[Opening EXCERPTED TEXT section]

Sophomore, Megan Goldsmith (Black River Falls, WI) won the gold medal posting a 3-0 record at 80 kilos/176 pounds. Goldsmith placed 2nd, earning All-American honors in the Junior National championships last season and was an alternate to the Junior World Championships.
Sophomore, Tabithia Ramsey (Austin, TX) placed second at 53 kilos/116.6 pounds. The effort was Ramsey's best in her collegiate freestyle career. Last season Ramsey earned All-American honors with a third place finish in the US Junior National Championships.
Sophomore, Ranae Faaborg (Radcliffe, IA) placed second at 65 kilos/143 pounds. Faaborg a University All-American a year ago recorded her best finish in the sport this weekend.
A pair of freshman Adriana Cervantes (Petaluma, CA) and Gabrielle Portillo (El Paso, TX) each placed fourth in their weight classes. Cervantes placed fourth at 57 kilos/125.4 pounds, and Portillo placed fourth at 61 kilos/134.2 pounds. This was the first freestyle competition for both this former high school wrestling stars.

[Closing EXCERPTED TEXT section]

**TASK TO COMPLETE**
Copy the wrestling results from "Sophomore, Ranae Faaborg" up to and including "sport this weekend.", replacing "this weekend" with "this season".

[Opening INFORMATION GIVEN section]

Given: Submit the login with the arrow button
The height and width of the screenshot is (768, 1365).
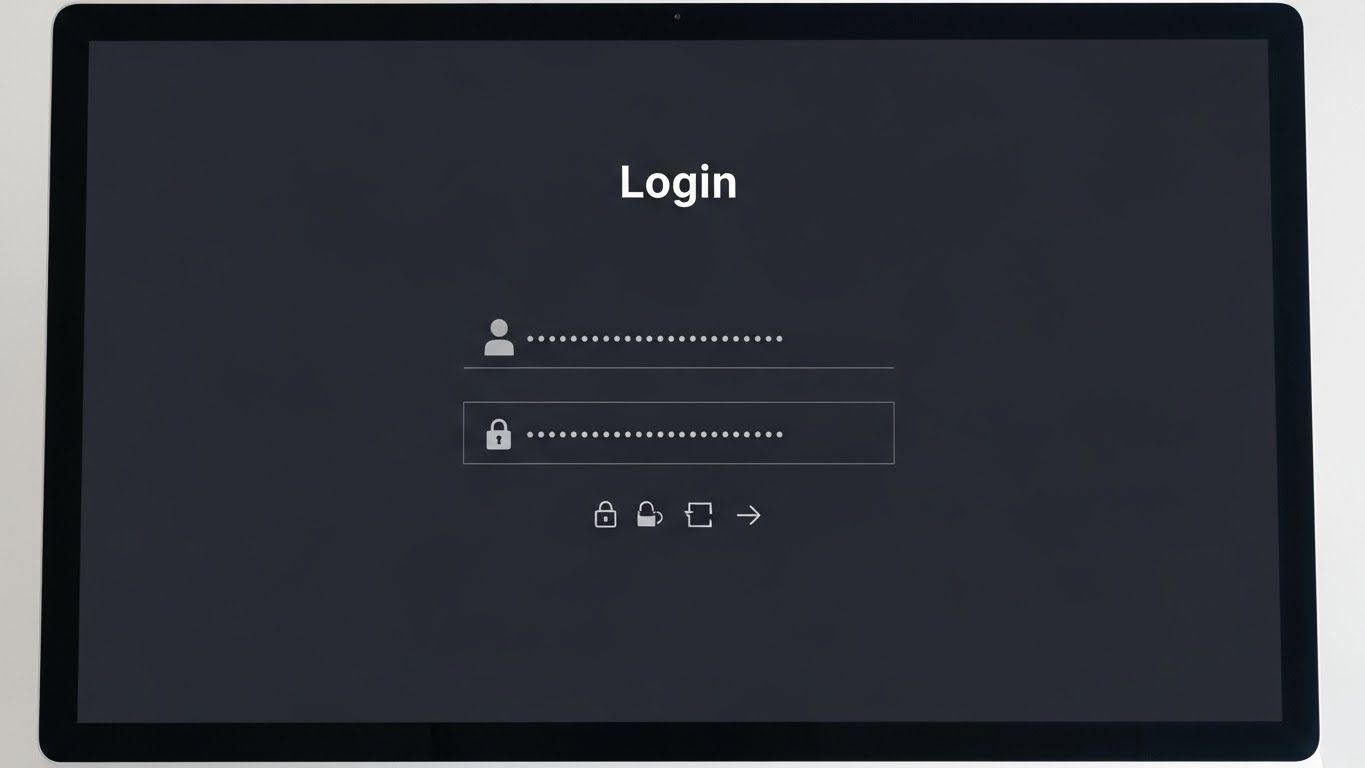Looking at the screenshot, I should (x=748, y=515).
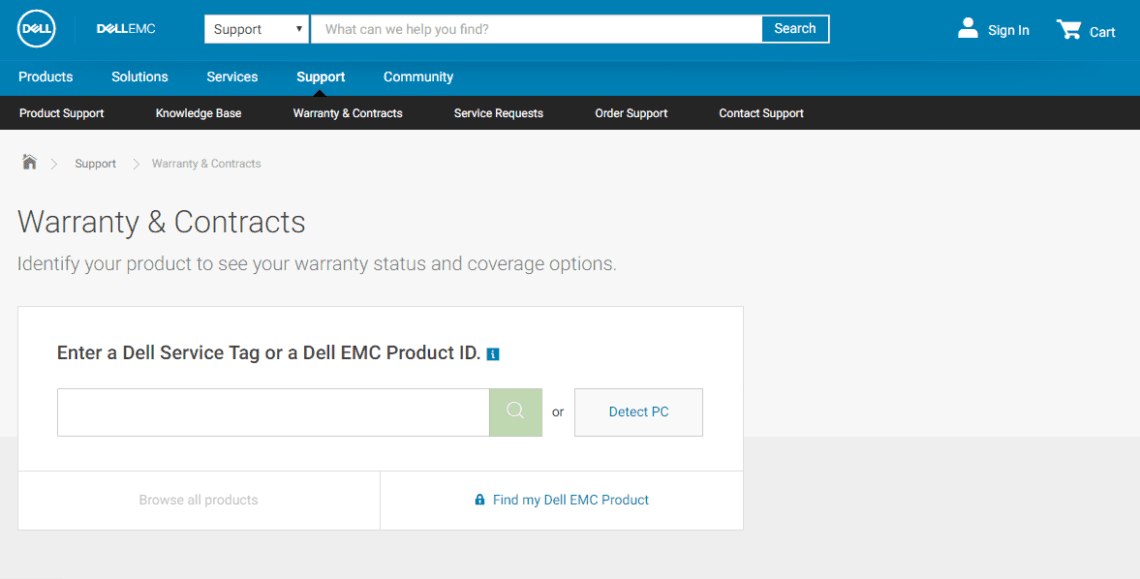Focus the Service Tag input field

272,412
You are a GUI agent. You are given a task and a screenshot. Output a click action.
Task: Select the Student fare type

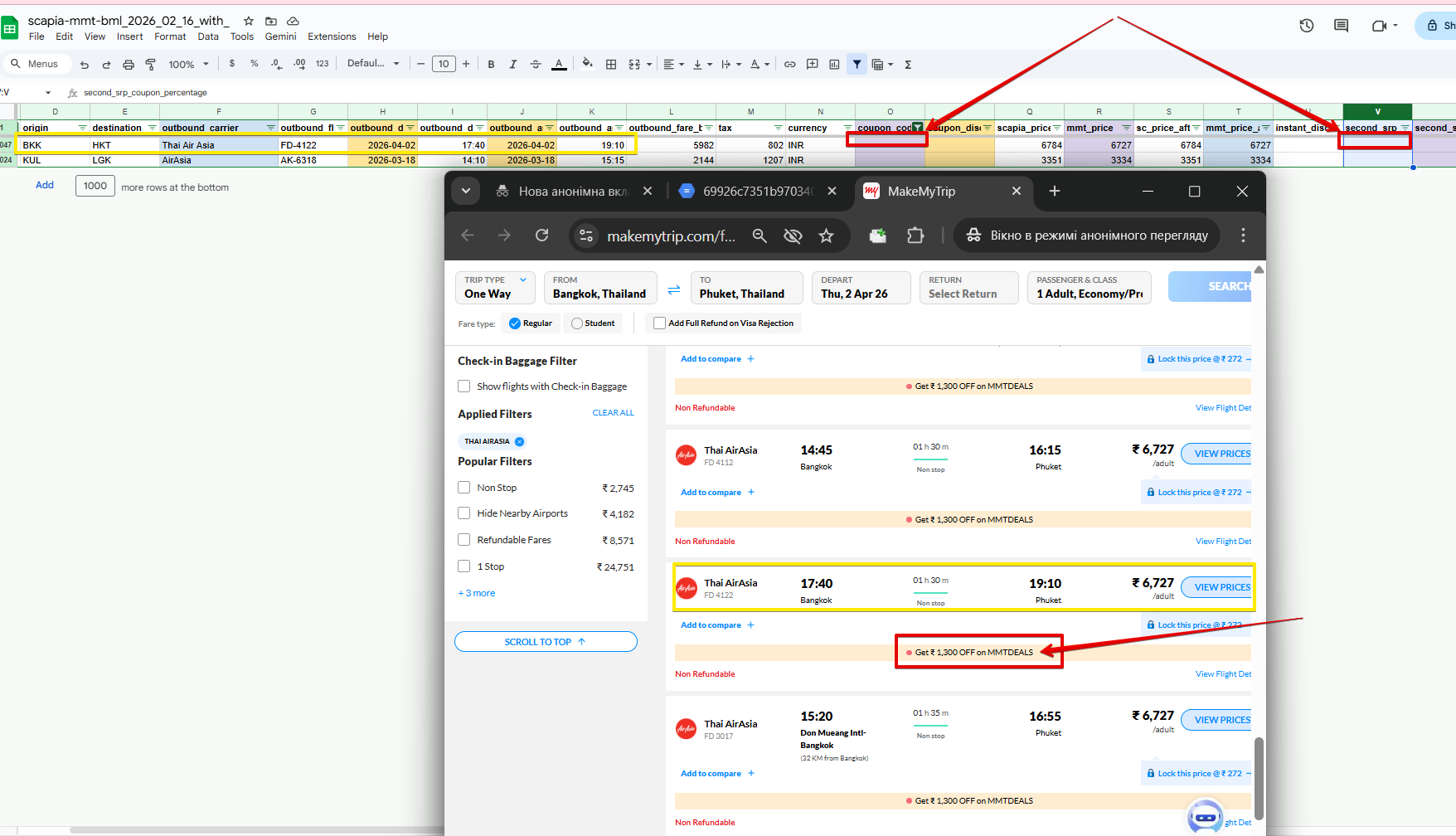tap(577, 323)
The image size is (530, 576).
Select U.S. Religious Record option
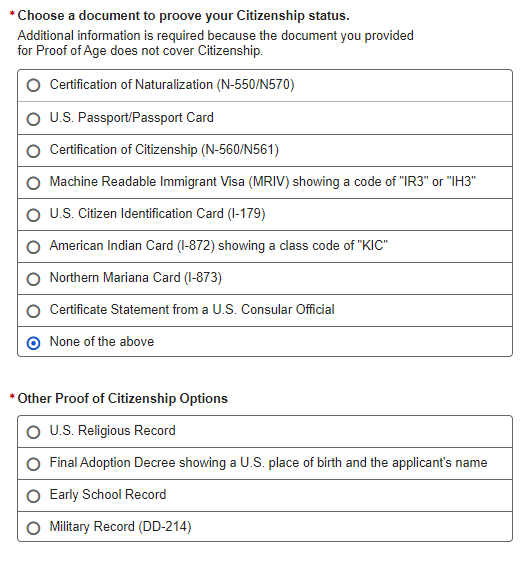pos(33,432)
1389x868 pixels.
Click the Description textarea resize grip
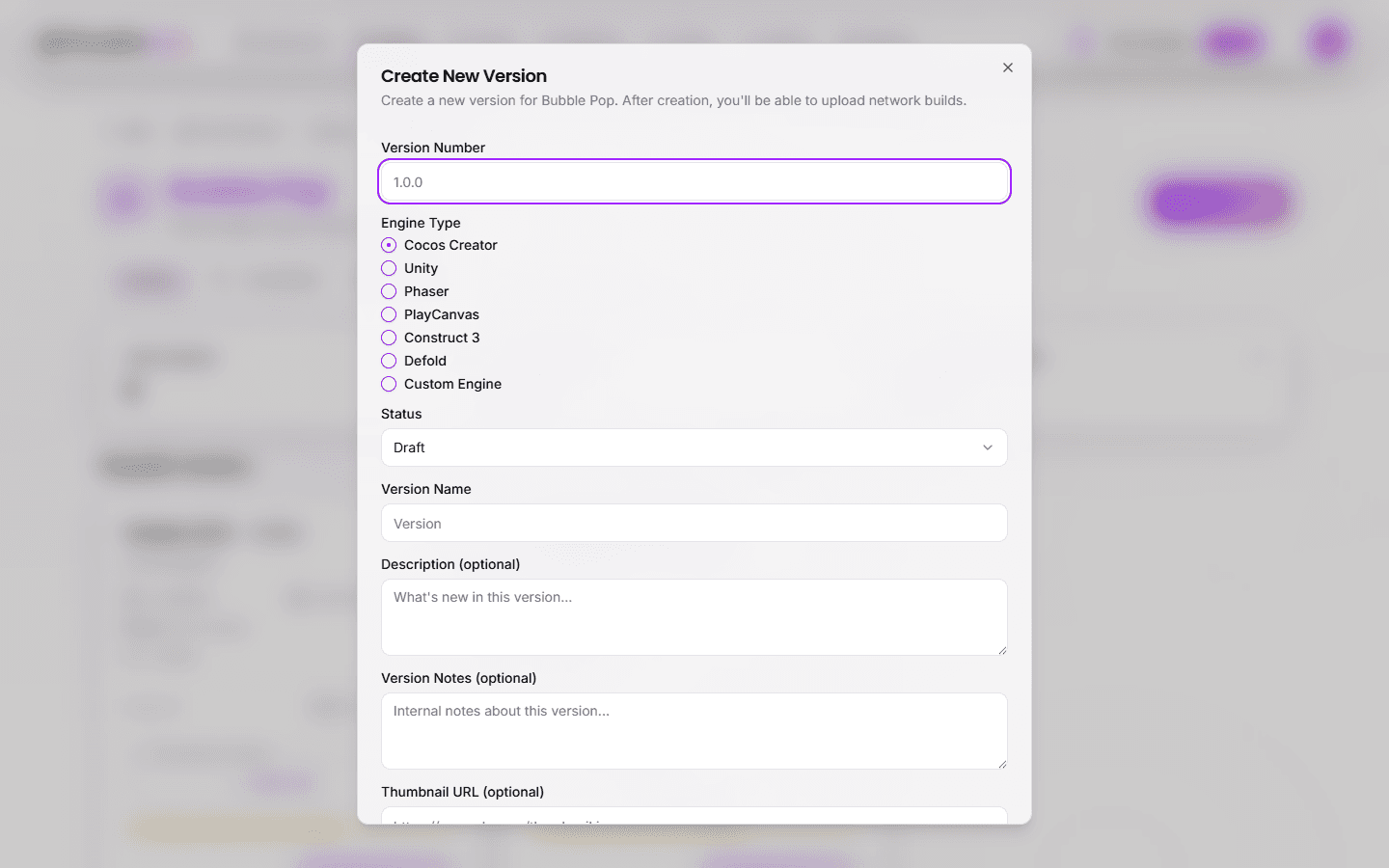[1003, 653]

[Closing INFORMATION GIVEN section]

**EXERCISE SOLUTION**
Sophomore, Ranae Faaborg (Radcliffe, IA) placed second at 65 kilos/143 pounds. Faaborg a University All-American a year ago recorded her best finish in the sport this season.